Carving Out a Niche
- Sep 18, 2013
The number of non-traditional real estate landlords that have converted to REIT tax status has increased over the past several years despite inherent risks not present with core property types. In fact, eight companies have converted or spun-off assets into a REIT since 2010.
The list of candidates for REIT conversion or REIT initial public offerings is expanding and includes owners of billboards, landfills, casinos, and document storage facilities. Niche REITs often have differentiated risks that may be less familiar to investors that concentrate in the traditional commercial property sectors.
Companies that choose to elect REIT status comes with numerous primary benefits, including tax savings at the corporate level and higher earnings multiples for REITs than traditional corporates. The inherent risks in these specialized companies would likely result in lower credit ratings than a comparable REIT in a core property type with similar credit metrics. Risks include the limited established secured lending/CMBS market for the asset class, the depth of transaction market, and potential alternate uses or non-traditional lease structures.
Additionally, long-term performance data on niche assets if often lacking.
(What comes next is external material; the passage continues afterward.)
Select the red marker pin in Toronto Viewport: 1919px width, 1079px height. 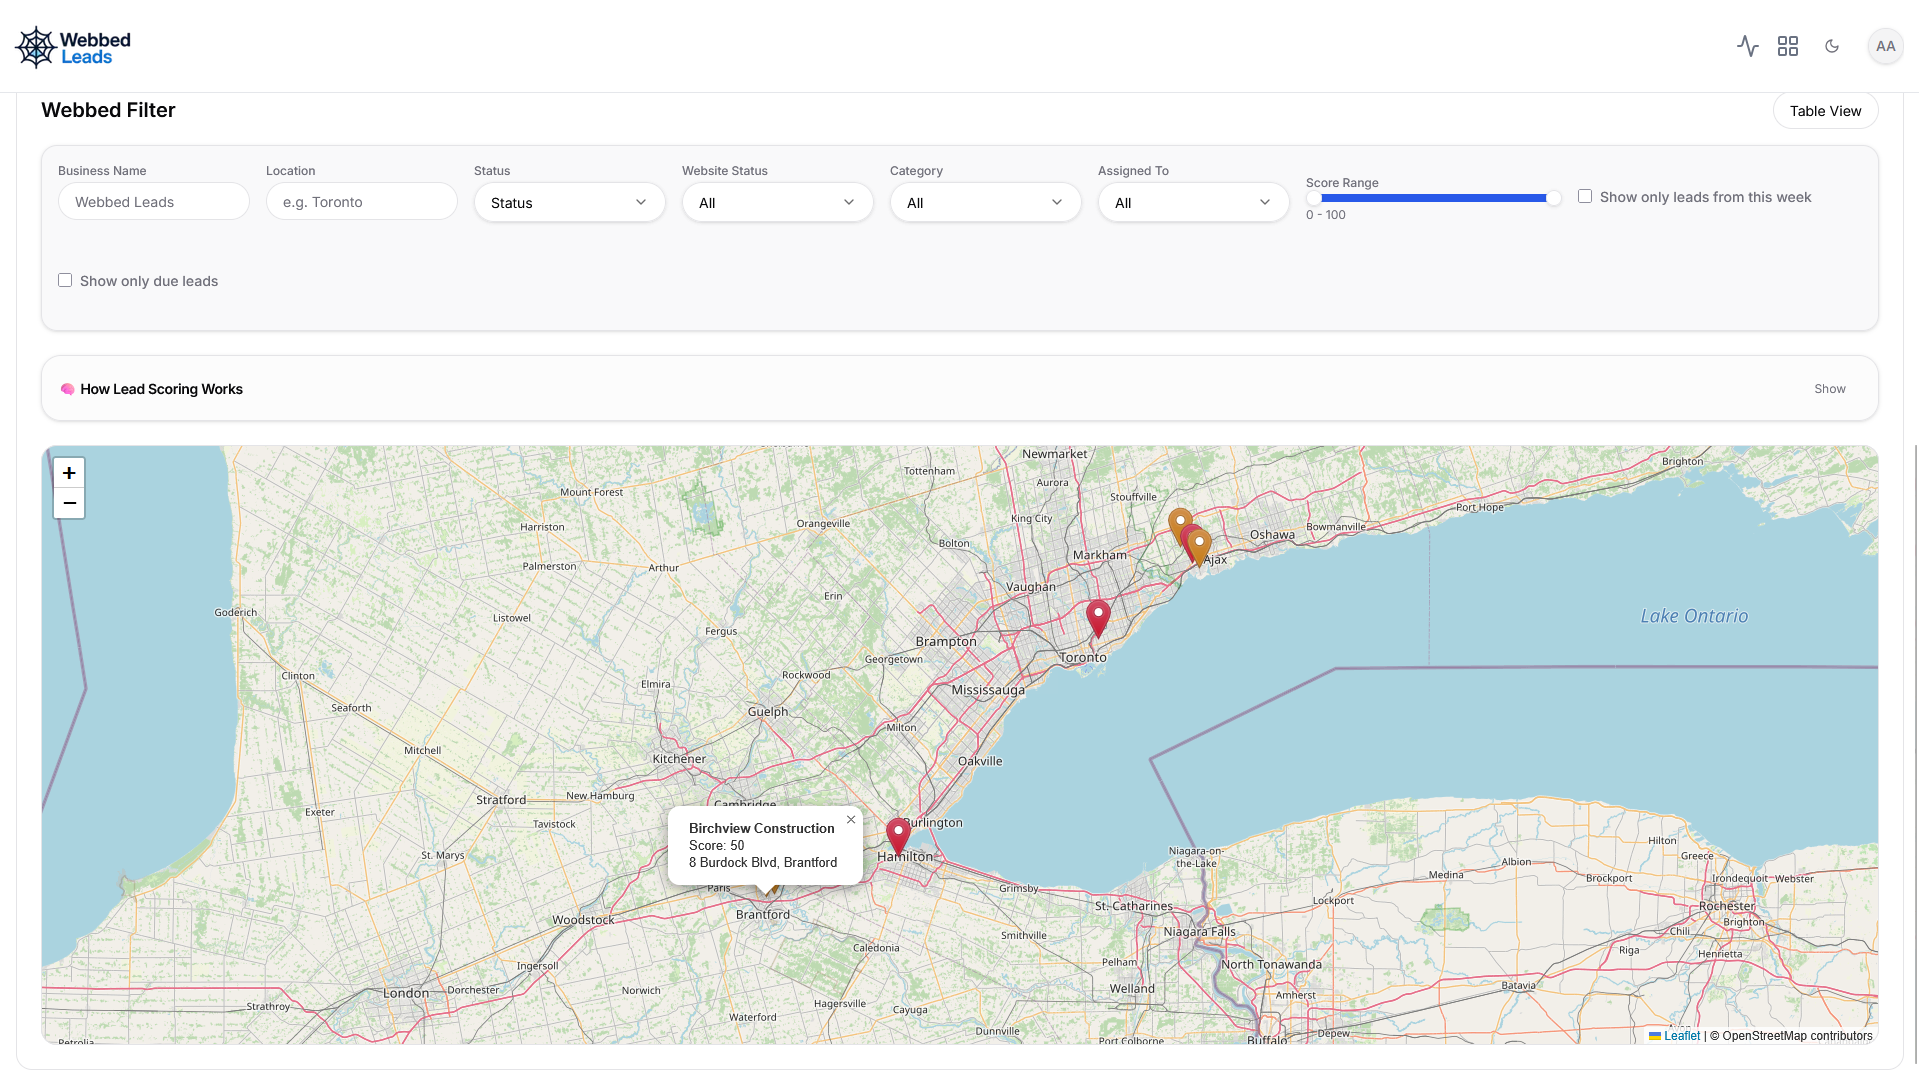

The end result is likely lower leverage for a similar rating level when compared with more traditional REITs and a focus on the unsecured debt markets as a funding strategy.
Two recent examples of conversions are the 2012 conversion of American Tower Corp., an owner, operator, and developer of wireless and broadcast communications real estate, and the 2013 conversion of Corrections Corporation of America, an owner and operator of privatized correctional and detention facilities.
Fitch will continue with its collaborative approach towards monitoring ratings for niche REITs, considering credit factors that pertain to real estate fundamentals as well as factors that may be pertinent to the individual issuer.